Reproduce the following material verbatim, line by line.

═══ DATA PROVIDED

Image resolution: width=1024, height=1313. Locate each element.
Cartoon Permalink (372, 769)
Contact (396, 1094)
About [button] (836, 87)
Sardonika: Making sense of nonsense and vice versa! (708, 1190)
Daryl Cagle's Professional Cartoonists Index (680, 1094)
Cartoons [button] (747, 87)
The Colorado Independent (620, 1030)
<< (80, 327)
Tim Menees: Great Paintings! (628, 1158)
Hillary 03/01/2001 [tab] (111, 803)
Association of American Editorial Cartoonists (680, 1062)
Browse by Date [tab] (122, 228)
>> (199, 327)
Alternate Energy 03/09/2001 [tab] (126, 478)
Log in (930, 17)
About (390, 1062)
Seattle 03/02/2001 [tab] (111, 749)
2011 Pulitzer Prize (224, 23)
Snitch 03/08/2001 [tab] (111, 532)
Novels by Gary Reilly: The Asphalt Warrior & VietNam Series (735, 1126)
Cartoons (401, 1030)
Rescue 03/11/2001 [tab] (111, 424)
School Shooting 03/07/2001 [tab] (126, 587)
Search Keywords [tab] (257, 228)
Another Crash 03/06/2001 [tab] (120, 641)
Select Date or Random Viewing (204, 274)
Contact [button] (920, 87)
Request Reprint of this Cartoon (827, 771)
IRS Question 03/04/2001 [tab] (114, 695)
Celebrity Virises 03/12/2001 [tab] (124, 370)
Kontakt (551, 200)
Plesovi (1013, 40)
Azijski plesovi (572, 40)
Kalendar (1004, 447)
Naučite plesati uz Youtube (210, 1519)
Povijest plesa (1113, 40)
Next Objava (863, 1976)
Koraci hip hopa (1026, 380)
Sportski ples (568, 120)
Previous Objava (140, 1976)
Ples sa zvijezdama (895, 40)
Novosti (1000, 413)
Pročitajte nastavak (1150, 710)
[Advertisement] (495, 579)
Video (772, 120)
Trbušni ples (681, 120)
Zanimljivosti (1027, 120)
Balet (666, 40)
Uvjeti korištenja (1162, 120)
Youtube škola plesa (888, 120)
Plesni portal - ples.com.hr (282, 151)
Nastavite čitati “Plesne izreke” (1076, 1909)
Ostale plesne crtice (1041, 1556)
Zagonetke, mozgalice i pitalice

══════

WORKED SOLUTION →
Image resolution: width=1024, height=1313. Locate each element.
Cartoon Permalink (372, 769)
Contact (396, 1094)
About [button] (836, 87)
Sardonika: Making sense of nonsense and vice versa! (708, 1190)
Daryl Cagle's Professional Cartoonists Index (680, 1094)
Cartoons [button] (747, 87)
The Colorado Independent (620, 1030)
<< (80, 327)
Tim Menees: Great Paintings! (628, 1158)
Hillary 03/01/2001 [tab] (111, 803)
Association of American Editorial Cartoonists (680, 1062)
Browse by Date [tab] (122, 228)
>> (199, 327)
Alternate Energy 03/09/2001 [tab] (126, 478)
Log in (930, 17)
About (390, 1062)
Seattle 03/02/2001 [tab] (111, 749)
2011 Pulitzer Prize (224, 23)
Snitch 03/08/2001 [tab] (111, 532)
Novels by Gary Reilly: The Asphalt Warrior & VietNam Series (735, 1126)
Cartoons (401, 1030)
Rescue 03/11/2001 [tab] (111, 424)
School Shooting 03/07/2001 [tab] (126, 587)
Search Keywords [tab] (257, 228)
Another Crash 03/06/2001 [tab] (120, 641)
Select Date or Random Viewing (204, 274)
Contact [button] (920, 87)
Request Reprint of this Cartoon (827, 771)
IRS Question 03/04/2001 [tab] (114, 695)
Celebrity Virises 03/12/2001 [tab] (124, 370)
Kontakt (551, 200)
Plesovi (1013, 40)
Azijski plesovi (572, 40)
Kalendar (1004, 447)
Naučite plesati uz Youtube (210, 1519)
Povijest plesa (1113, 40)
Next Objava (863, 1976)
Koraci hip hopa (1026, 380)
Sportski ples (568, 120)
Previous Objava (140, 1976)
Ples sa zvijezdama (895, 40)
Novosti (1000, 413)
Pročitajte nastavak (1150, 710)
[Advertisement] (495, 579)
Video (772, 120)
Trbušni ples (681, 120)
Zanimljivosti (1027, 120)
Balet (666, 40)
Uvjeti korištenja (1162, 120)
Youtube škola plesa (888, 120)
Plesni portal - ples.com.hr (282, 151)
Nastavite čitati “Plesne izreke” (1076, 1909)
Ostale plesne crtice (1041, 1556)
Zagonetke, mozgalice i pitalice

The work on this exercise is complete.